Now Geiger counters don't necessarily need to be made with a a Geiger tube. A cheaper an less accurate design is to apply a similar circuit to a standard solar panel or LDR that is covered to prevent the entry of normal light but allow gamma radiation to still be incident on the panel or junction. These designs will measure radiation however, solar panel's and LDRs are not designed for radiation readings and so these designs have even more drawbacks than a standard Geiger counter.

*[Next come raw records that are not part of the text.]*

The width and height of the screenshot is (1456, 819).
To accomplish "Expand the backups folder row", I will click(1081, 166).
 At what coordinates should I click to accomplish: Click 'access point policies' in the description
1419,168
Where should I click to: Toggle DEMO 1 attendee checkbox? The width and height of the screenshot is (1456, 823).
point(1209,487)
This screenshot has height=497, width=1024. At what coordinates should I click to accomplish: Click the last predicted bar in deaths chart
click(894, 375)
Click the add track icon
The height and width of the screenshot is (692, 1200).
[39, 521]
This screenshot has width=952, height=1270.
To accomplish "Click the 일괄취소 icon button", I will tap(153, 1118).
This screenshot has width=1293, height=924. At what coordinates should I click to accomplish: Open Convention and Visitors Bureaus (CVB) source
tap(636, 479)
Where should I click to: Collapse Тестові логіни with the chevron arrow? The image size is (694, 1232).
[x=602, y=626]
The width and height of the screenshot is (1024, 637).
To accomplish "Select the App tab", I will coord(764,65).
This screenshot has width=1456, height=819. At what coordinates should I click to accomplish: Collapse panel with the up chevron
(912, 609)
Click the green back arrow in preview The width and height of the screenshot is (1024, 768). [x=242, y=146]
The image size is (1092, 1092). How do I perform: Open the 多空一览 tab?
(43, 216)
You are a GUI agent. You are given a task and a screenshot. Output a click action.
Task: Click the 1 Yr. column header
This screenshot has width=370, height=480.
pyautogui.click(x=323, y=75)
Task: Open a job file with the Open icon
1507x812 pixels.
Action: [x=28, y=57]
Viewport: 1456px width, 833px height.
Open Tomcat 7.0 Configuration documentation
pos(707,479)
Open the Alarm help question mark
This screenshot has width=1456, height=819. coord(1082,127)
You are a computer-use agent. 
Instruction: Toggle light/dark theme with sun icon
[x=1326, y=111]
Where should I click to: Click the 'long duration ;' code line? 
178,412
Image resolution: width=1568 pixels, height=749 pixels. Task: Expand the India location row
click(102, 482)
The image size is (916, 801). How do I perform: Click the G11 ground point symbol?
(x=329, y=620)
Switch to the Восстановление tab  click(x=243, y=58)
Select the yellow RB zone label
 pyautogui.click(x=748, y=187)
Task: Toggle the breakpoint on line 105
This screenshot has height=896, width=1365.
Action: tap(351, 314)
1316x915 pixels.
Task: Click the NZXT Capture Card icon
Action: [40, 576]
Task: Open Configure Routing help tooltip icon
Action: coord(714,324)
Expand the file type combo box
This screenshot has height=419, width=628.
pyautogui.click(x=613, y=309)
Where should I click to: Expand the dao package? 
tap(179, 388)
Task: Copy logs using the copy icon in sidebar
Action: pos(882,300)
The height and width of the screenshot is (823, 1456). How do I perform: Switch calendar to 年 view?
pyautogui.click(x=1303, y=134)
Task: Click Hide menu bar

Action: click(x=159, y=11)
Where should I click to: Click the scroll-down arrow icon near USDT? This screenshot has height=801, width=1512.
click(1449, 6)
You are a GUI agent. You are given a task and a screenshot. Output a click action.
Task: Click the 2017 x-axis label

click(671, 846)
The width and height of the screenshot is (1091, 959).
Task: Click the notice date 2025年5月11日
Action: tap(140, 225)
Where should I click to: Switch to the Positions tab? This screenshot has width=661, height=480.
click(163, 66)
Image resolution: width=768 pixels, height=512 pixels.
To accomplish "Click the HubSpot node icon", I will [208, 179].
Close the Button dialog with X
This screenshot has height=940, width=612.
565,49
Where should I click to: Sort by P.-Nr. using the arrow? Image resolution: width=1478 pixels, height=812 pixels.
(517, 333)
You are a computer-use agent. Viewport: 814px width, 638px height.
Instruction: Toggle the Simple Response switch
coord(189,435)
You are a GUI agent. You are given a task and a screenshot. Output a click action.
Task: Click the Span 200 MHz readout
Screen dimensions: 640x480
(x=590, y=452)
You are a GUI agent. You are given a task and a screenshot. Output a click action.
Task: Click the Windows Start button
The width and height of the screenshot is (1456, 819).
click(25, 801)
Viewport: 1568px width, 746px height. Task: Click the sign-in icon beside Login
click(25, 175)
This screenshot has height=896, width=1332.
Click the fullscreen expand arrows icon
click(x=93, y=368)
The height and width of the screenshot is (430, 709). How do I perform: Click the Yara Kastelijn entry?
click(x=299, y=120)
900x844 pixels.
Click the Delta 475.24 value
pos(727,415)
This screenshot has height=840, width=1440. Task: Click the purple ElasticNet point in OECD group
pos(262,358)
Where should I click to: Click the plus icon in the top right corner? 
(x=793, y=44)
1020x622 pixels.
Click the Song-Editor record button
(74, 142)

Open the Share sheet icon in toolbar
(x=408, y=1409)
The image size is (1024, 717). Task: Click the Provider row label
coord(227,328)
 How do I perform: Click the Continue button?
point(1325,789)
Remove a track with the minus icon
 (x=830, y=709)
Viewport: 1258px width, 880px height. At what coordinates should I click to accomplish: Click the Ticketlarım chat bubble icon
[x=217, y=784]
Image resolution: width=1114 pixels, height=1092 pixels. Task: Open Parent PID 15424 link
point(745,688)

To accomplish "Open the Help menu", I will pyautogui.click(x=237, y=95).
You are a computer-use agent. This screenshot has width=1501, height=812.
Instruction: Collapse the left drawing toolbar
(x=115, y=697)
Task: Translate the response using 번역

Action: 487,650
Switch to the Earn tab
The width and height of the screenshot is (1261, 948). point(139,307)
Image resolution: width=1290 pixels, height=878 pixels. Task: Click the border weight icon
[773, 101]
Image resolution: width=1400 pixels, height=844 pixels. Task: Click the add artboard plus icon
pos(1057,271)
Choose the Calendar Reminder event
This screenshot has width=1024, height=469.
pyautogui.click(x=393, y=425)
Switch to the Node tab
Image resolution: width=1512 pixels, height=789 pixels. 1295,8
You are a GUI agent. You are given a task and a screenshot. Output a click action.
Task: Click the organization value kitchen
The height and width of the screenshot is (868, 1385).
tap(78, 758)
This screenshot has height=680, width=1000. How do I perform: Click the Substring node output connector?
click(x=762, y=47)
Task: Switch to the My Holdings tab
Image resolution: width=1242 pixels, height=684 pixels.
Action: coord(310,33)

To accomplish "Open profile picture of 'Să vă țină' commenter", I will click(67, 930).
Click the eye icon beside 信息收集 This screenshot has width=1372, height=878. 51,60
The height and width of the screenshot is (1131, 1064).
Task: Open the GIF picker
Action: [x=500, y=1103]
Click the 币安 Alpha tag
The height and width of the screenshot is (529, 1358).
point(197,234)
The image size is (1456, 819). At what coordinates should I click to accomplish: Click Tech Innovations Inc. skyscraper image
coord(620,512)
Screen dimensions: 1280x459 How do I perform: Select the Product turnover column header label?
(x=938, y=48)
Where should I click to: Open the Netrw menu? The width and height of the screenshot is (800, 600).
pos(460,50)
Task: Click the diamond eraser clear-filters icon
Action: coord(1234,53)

Unfortunately post fukushima, Geiger counter prices sky rocketed and supplies became rarefied. These cheaper devices where affordable and available in a market with buyers who were desperate to get their hands on something/anything that can read the radiation. As a result these cheaper devices have been sold en-mass in japan and few customers realize the difference between what they have purchased and what the real item is. Keep in mind that the device does work so its technically not illegal to sell it as a radiation measurement instrument... Its just that if the customer is expecting a real device then they are getting hoodwinked by their own limited understanding. I have tried explaining this to Joe average before only it never seems to work. The discussion seems to always work out like explaining the difference between 24 Carat Gold and 12 Carat Gold to a person who only wants to understand that Gold is yellow.

Also note that Geiger tubes are far from the ultimate device to measure radiation a scintillator crystal is capable of producing varying colors and intensity of light as radiation strikes it, devices using these crystals are a level(and cost) far beyond the humble Geiger counter.